Short exercise:
Copy the data verbatim, starting at the line containing "Reload the jmx-console page" and ending at the line containing "pos(280,143)".

Data in this exercise:

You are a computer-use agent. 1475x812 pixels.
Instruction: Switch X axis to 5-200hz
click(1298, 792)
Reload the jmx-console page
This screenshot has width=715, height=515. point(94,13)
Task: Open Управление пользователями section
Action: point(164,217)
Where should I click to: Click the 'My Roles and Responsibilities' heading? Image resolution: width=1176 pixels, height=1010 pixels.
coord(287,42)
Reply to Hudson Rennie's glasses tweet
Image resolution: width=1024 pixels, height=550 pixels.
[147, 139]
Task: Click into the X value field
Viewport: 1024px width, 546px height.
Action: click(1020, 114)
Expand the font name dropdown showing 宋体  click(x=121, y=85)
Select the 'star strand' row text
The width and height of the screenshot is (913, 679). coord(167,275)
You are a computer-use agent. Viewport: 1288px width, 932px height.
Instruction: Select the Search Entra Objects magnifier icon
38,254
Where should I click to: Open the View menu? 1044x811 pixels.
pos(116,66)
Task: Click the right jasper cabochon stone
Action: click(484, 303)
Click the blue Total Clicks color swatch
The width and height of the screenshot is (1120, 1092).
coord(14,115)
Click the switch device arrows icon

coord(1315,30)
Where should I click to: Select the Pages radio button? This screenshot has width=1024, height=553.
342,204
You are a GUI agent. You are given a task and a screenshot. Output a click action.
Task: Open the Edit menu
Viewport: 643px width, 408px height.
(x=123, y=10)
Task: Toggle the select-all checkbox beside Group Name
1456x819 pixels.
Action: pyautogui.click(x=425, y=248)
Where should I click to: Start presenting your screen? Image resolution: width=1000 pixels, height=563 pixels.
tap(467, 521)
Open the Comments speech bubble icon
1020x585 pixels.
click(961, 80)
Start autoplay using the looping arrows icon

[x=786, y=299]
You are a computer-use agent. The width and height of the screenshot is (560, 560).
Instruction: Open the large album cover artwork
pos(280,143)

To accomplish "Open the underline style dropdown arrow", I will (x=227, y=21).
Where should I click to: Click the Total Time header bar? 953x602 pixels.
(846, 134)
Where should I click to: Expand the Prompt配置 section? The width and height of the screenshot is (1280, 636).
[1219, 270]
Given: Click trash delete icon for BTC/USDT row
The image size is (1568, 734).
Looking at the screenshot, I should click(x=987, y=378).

Reply to the task:
Reload the jmx-console page
This screenshot has width=715, height=515. point(94,13)
Task: Open Управление пользователями section
Action: point(164,217)
Where should I click to: Click the 'My Roles and Responsibilities' heading? Image resolution: width=1176 pixels, height=1010 pixels.
coord(287,42)
Reply to Hudson Rennie's glasses tweet
Image resolution: width=1024 pixels, height=550 pixels.
[147, 139]
Task: Click into the X value field
Viewport: 1024px width, 546px height.
Action: click(1020, 114)
Expand the font name dropdown showing 宋体  click(x=121, y=85)
Select the 'star strand' row text
The width and height of the screenshot is (913, 679). coord(167,275)
You are a computer-use agent. Viewport: 1288px width, 932px height.
Instruction: Select the Search Entra Objects magnifier icon
38,254
Where should I click to: Open the View menu? 1044x811 pixels.
pos(116,66)
Task: Click the right jasper cabochon stone
Action: click(484, 303)
Click the blue Total Clicks color swatch
The width and height of the screenshot is (1120, 1092).
coord(14,115)
Click the switch device arrows icon

coord(1315,30)
Where should I click to: Select the Pages radio button? This screenshot has width=1024, height=553.
342,204
You are a GUI agent. You are given a task and a screenshot. Output a click action.
Task: Open the Edit menu
Viewport: 643px width, 408px height.
(x=123, y=10)
Task: Toggle the select-all checkbox beside Group Name
1456x819 pixels.
Action: pyautogui.click(x=425, y=248)
Where should I click to: Start presenting your screen? Image resolution: width=1000 pixels, height=563 pixels.
tap(467, 521)
Open the Comments speech bubble icon
1020x585 pixels.
click(961, 80)
Start autoplay using the looping arrows icon

[x=786, y=299]
You are a computer-use agent. The width and height of the screenshot is (560, 560).
Instruction: Open the large album cover artwork
pos(280,143)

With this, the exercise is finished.